Автобиографический подтекст «Превращения» связан с отношениями Кафки и его отца . В письме к отцу сын признаётся, что тот внушал ему “неописуемый ужас”.

Финал рассказа философ Морис Бланшо назвал “верхом ужасного”. Получается своего рода пародия на “happy end”: Замзы полны “новых мечтаний” и “прекрасных намерений”, Грета расцвела и похорошела - но всё это благодаря смерти Грегора. Так, «Превращение» походит на притчу, аллегорический рассказ - по всем признакам, кроме одного, самого главного. Все толкования этой притчи так и останутся сомнительными.

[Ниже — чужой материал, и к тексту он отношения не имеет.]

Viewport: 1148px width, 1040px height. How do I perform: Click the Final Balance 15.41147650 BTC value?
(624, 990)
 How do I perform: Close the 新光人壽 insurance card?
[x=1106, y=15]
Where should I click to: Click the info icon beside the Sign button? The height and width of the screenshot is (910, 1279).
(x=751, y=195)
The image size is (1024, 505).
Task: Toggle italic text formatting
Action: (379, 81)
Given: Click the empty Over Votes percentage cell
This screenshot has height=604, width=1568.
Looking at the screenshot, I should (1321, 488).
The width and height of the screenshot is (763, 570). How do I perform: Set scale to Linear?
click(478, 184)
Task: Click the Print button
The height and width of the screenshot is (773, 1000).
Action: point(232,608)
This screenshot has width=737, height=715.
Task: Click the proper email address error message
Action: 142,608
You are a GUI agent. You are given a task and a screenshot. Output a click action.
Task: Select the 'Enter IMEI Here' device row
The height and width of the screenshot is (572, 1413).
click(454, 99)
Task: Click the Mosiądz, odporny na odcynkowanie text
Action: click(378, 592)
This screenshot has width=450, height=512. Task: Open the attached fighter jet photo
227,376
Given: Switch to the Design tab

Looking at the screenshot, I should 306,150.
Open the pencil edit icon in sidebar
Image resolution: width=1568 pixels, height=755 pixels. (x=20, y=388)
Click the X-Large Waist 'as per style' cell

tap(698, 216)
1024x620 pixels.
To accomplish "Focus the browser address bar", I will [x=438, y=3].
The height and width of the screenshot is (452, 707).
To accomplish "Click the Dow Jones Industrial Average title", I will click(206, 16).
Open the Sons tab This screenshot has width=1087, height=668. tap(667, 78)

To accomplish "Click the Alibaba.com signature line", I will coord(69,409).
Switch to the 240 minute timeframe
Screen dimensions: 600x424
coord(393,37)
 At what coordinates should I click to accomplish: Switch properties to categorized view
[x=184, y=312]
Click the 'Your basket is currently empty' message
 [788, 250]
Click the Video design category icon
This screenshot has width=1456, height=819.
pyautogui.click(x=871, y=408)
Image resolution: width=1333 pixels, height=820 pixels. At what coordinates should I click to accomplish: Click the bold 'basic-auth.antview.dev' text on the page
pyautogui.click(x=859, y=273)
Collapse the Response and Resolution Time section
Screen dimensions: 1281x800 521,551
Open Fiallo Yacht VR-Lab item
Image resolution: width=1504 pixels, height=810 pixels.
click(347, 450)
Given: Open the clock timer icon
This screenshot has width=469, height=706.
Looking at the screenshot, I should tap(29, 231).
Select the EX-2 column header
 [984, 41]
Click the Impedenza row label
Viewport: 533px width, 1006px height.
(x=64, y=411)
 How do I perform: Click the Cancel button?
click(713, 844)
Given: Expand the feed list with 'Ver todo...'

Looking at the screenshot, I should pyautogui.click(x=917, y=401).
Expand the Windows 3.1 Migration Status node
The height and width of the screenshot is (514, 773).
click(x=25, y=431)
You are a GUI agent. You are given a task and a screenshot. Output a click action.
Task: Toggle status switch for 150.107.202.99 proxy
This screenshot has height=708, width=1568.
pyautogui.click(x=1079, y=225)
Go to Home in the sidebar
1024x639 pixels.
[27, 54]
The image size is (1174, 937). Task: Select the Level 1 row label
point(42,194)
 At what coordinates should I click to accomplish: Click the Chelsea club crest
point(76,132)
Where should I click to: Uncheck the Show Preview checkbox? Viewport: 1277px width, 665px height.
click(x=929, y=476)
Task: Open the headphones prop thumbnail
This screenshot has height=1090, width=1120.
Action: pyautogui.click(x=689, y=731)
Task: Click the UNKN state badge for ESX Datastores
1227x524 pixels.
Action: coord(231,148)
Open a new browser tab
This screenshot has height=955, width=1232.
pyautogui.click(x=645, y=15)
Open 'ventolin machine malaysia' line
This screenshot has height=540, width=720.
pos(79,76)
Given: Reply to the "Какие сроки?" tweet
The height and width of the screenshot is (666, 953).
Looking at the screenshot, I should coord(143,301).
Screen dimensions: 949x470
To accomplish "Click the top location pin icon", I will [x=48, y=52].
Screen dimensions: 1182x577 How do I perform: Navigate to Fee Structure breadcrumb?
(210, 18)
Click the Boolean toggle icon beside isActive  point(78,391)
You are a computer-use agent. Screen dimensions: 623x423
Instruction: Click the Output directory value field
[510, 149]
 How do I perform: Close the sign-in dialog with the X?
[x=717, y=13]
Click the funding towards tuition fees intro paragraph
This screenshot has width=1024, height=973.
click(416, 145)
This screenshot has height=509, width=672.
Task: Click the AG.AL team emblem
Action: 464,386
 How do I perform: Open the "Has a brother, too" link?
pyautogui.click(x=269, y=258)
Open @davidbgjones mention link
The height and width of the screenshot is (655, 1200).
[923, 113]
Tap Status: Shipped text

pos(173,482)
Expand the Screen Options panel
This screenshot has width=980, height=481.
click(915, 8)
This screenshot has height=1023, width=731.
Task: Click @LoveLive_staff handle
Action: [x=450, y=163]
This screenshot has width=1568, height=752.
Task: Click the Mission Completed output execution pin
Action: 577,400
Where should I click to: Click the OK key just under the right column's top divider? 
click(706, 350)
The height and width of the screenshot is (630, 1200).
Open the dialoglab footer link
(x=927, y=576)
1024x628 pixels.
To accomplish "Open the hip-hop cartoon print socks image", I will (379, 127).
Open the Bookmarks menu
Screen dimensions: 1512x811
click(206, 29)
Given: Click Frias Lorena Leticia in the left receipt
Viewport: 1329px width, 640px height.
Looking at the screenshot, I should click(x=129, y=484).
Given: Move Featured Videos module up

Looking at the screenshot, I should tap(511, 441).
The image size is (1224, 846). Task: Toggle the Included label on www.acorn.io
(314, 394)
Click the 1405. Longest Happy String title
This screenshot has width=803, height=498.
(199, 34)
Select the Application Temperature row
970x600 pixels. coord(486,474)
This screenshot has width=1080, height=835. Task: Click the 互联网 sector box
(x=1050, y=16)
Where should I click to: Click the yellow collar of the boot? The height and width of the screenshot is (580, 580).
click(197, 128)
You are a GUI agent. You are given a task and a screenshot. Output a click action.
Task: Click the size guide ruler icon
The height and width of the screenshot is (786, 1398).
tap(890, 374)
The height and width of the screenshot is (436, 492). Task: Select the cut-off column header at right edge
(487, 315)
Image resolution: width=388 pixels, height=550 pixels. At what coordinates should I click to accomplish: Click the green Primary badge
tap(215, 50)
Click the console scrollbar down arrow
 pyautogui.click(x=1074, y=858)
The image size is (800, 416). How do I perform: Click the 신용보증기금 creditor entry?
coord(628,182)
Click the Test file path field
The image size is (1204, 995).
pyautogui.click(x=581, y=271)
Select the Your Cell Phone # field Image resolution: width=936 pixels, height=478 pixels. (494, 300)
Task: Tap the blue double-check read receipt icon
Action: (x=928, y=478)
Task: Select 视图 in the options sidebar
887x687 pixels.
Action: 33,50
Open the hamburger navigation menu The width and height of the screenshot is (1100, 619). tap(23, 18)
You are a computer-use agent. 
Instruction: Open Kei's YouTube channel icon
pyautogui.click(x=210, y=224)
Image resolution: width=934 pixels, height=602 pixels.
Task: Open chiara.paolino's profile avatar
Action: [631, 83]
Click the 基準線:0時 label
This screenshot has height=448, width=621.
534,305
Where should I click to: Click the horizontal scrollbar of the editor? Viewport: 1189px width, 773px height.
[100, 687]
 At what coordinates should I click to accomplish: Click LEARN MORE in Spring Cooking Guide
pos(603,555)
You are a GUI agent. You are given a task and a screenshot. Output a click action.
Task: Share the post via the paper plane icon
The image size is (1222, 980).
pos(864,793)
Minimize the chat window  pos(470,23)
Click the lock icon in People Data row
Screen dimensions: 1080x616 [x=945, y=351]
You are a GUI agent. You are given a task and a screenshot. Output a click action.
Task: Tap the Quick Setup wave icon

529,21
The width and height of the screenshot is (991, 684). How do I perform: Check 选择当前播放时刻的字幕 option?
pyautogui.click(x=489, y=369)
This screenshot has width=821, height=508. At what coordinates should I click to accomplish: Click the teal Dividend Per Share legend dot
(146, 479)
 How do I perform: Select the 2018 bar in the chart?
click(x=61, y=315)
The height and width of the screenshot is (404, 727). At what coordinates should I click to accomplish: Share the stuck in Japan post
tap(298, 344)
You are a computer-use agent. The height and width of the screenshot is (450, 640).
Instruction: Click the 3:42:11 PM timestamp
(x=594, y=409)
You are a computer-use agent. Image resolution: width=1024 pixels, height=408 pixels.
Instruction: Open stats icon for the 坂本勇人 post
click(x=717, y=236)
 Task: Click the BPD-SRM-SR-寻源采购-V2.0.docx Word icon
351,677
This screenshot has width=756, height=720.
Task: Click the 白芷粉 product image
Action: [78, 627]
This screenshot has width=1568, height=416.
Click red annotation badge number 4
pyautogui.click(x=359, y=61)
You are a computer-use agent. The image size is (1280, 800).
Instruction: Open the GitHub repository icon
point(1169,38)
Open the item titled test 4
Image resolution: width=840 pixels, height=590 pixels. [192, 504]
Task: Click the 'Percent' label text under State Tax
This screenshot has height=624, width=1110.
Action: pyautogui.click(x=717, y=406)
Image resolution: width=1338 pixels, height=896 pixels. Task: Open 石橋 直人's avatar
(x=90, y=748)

Рассказ «В исправительной колонии» , например, сейчас прочитывается как страшная метафора изощренно-бездушного, мехонической бесчеловечности фашизма и всякого тоталитаризма. Метаметафора - столь же бездушного и механического бюрократизма. То, как Кафка показал абсурдность и бесчеловечность тотальной бюрократизации жизни в 20-ом веке, поразительно. Ужасающее своей необоснованной жестокостью судопроизводство . Персонажи текста «В исправительной колонии» обозначены не именами, а функциями, это своего рода существительные-местоимения : офицер (одновременно судья и исполнитель наказания), ученый-путешественник (наблюдатель), солдат (конвоир), осужденный , которого еще не осудили.

Структура власти в колонии построена на противопоставлении этих «животных» созданий как молчащих, и говорящих людей. Структура власти вертикальна: команда-императив, словом или жестом отдается только сверху вниз. Для текста Кафки характерна особая форма повествования, которую можно назвать субъективированным повествованием, границы между собственно речью повествователя и речью персонажей, не отчетливы. История заканчивается угрожающим жестом – императивом путешественника, и этот финал, кажется, не оставляет читателю никакой надежды на лучшее.

«Процесс» - Йозеф К. обнаруживает, что он находится под арестом. Он узнает об этом в начале романа. Судебный процесс преследует его, но если Йозеф К... и пытается прекратить дело, то все свои попытки он совершает без всякого удивления. Мы никогда не перестанем изумляться этому отсутствию удивления. Невыраженный протест, ясное и немое отчаяние, странная свобода поведения, которой персонажи романа пользуются до самой смерти.